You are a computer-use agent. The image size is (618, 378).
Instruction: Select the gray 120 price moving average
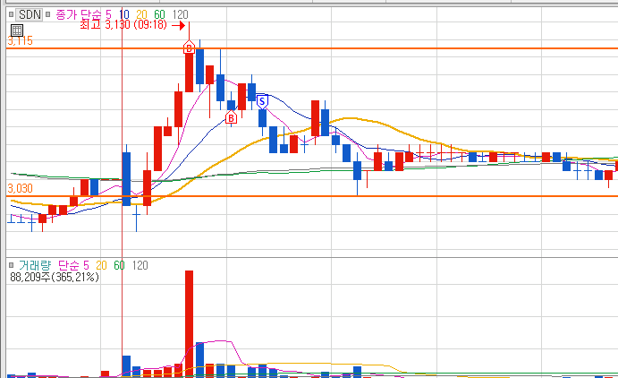[180, 15]
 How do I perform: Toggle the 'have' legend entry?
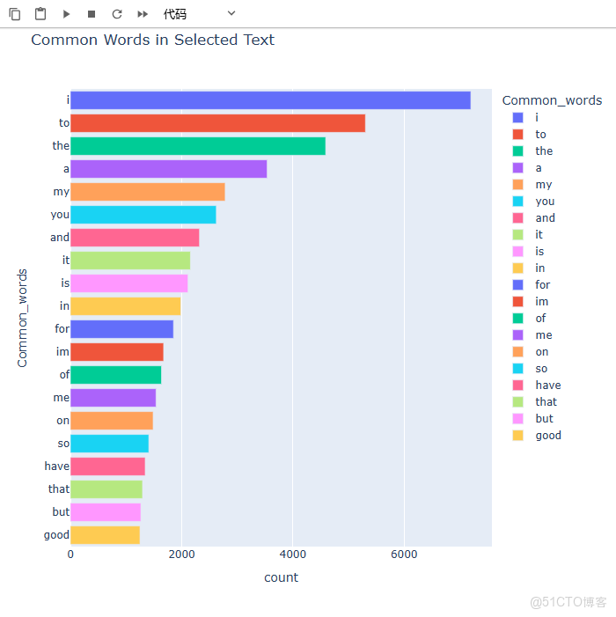pyautogui.click(x=547, y=386)
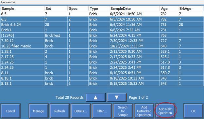Select the [12345] BrickTest row
This screenshot has width=204, height=119.
[x=102, y=35]
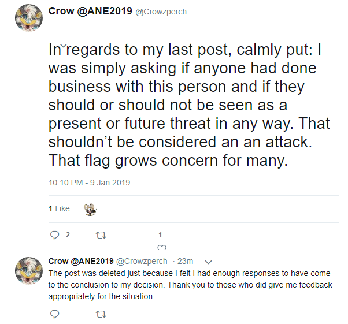
Task: Expand the reply tweet's options chevron
Action: pyautogui.click(x=209, y=261)
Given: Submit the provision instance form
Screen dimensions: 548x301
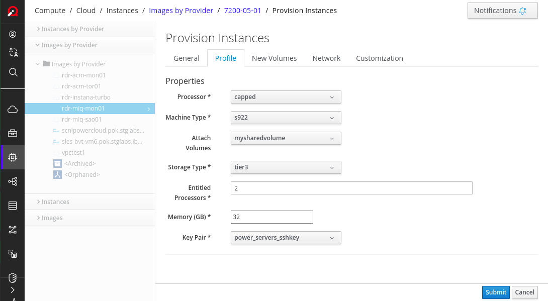Looking at the screenshot, I should pyautogui.click(x=496, y=292).
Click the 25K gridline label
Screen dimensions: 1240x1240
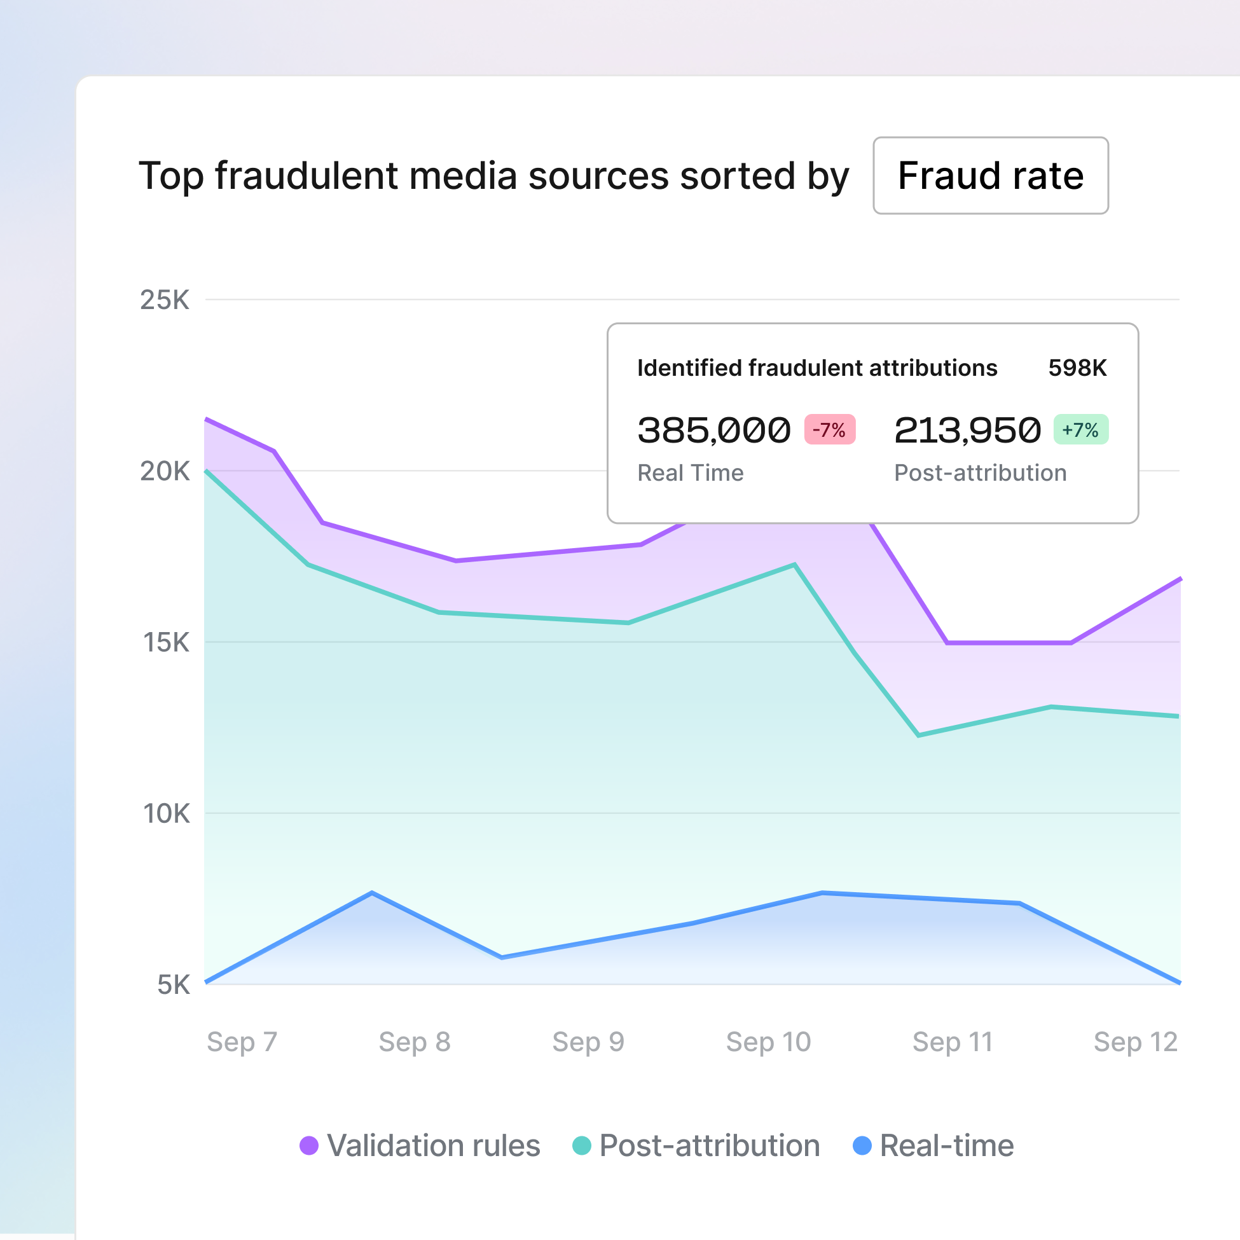pos(166,298)
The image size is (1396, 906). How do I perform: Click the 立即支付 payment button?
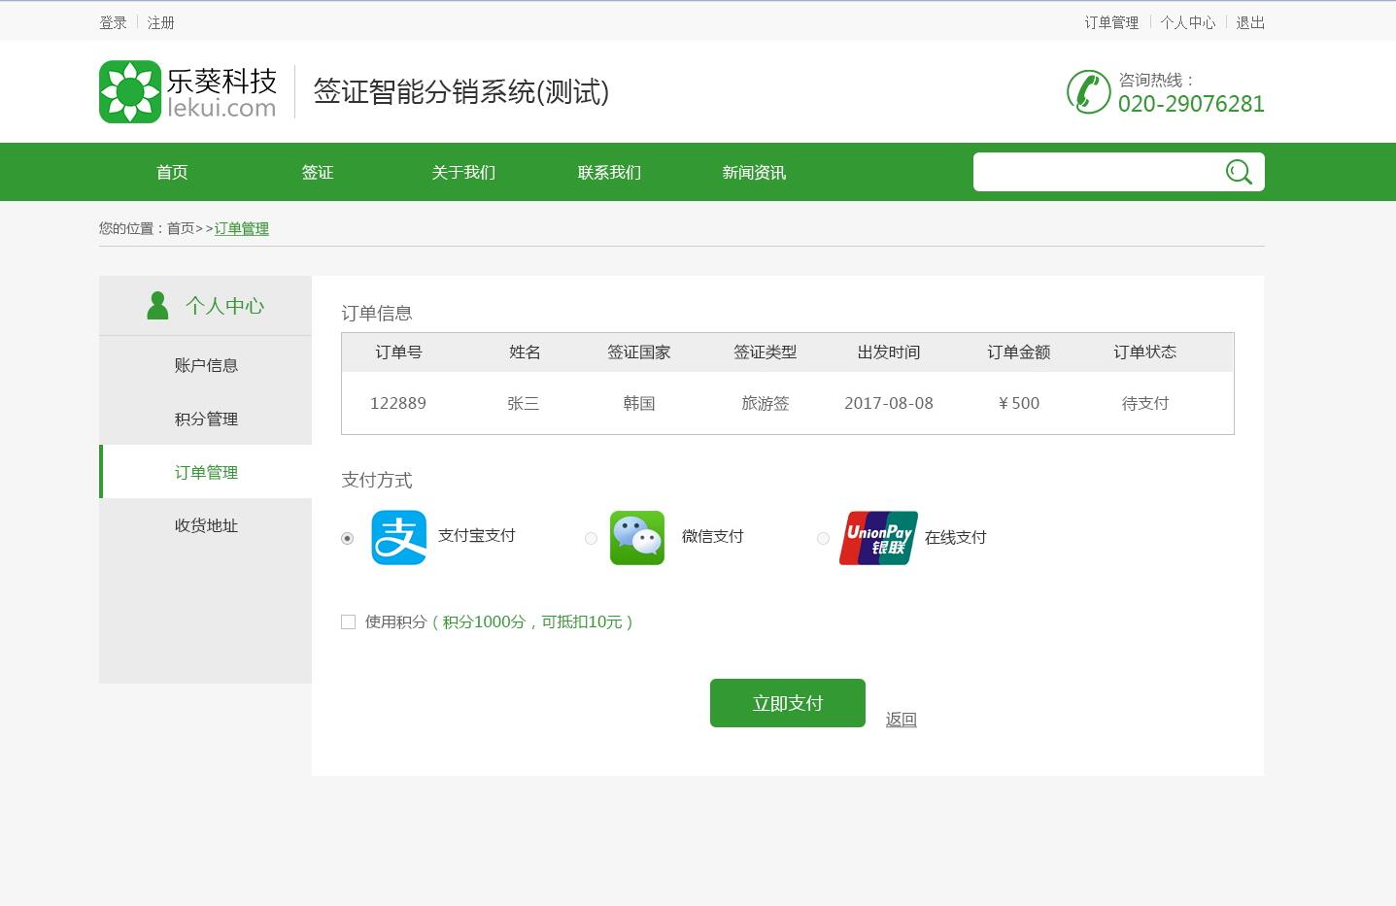[x=787, y=702]
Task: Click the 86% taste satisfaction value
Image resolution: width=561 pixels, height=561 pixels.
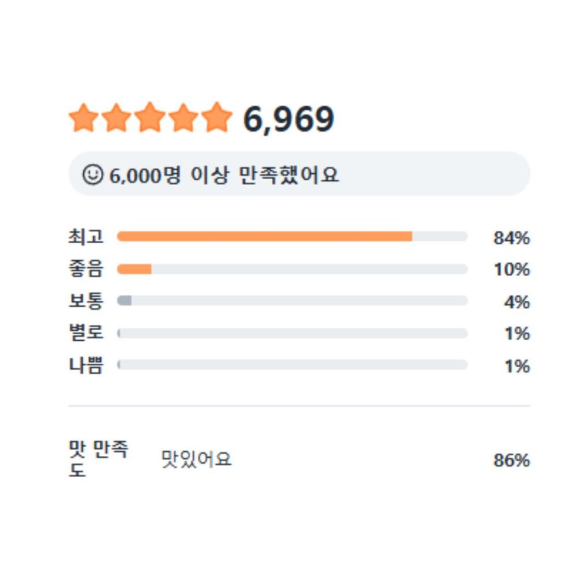Action: [x=511, y=460]
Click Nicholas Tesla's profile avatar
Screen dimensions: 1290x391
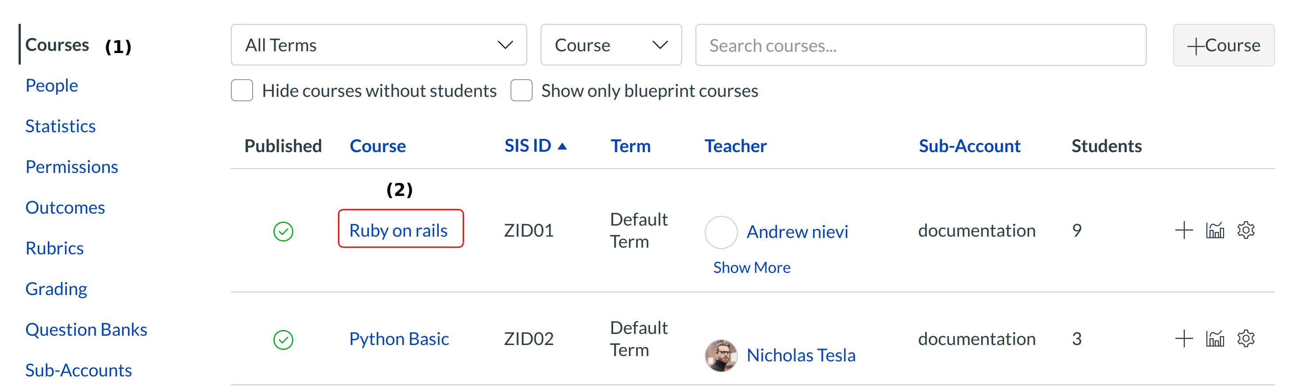pos(721,355)
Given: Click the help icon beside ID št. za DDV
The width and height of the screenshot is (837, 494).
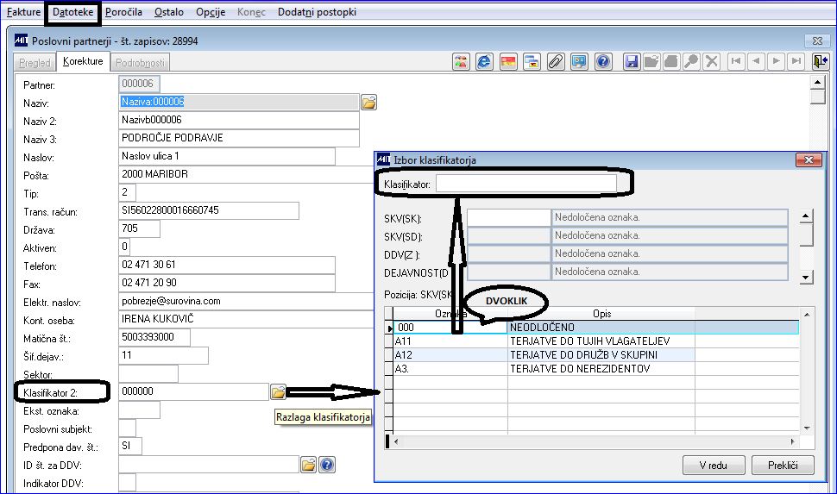Looking at the screenshot, I should (327, 465).
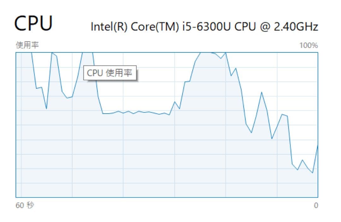Click the 60 秒 time axis label
This screenshot has width=341, height=222.
tap(23, 205)
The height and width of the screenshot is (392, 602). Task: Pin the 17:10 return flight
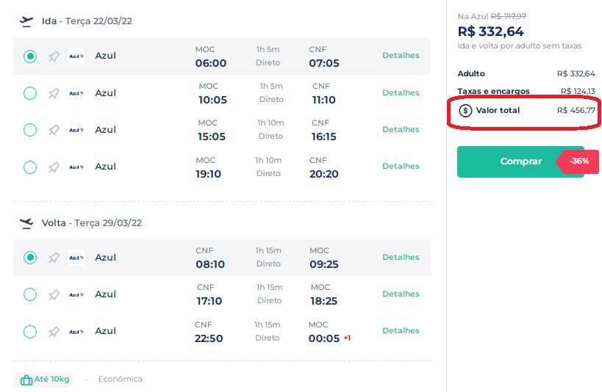(x=54, y=294)
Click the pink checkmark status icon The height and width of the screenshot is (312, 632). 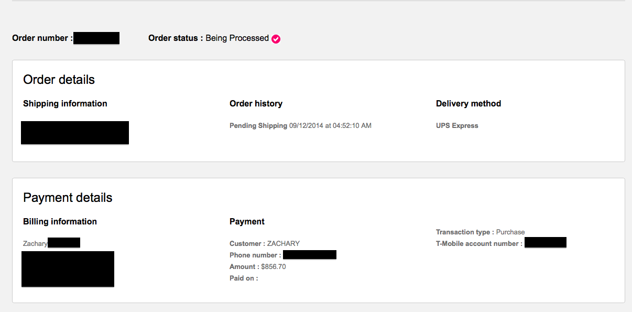(x=276, y=39)
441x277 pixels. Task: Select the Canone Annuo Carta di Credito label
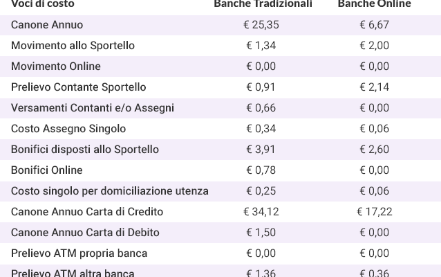click(x=87, y=212)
-----
• [What to work on] Above this task is a listing with pictures in it. Retype only the lines from the one containing "Instruction: Select the" through the one containing "Given: Click the", both included, and not the pictures.

• [Solution to the exercise]
Instruction: Select the gray 120 price moving average
[180, 15]
 How do I perform: Toggle the 'have' legend entry?
pyautogui.click(x=547, y=386)
Select the [12345] BrickTest row
This screenshot has width=204, height=119.
[x=102, y=35]
Task: Expand the reply tweet's options chevron
Action: pyautogui.click(x=209, y=261)
Given: Submit the provision instance form
Screen dimensions: 548x301
Looking at the screenshot, I should pyautogui.click(x=496, y=292).
Click the 25K gridline label
Screen dimensions: 1240x1240
pos(166,298)
The image size is (1396, 906). How do I perform: Click the 立即支付 payment button?
[x=787, y=702]
Task: Click the 86% taste satisfaction value
Image resolution: width=561 pixels, height=561 pixels.
Action: [x=511, y=460]
Click Nicholas Tesla's profile avatar
Screen dimensions: 1290x391
pos(721,355)
Given: Click the help icon beside ID št. za DDV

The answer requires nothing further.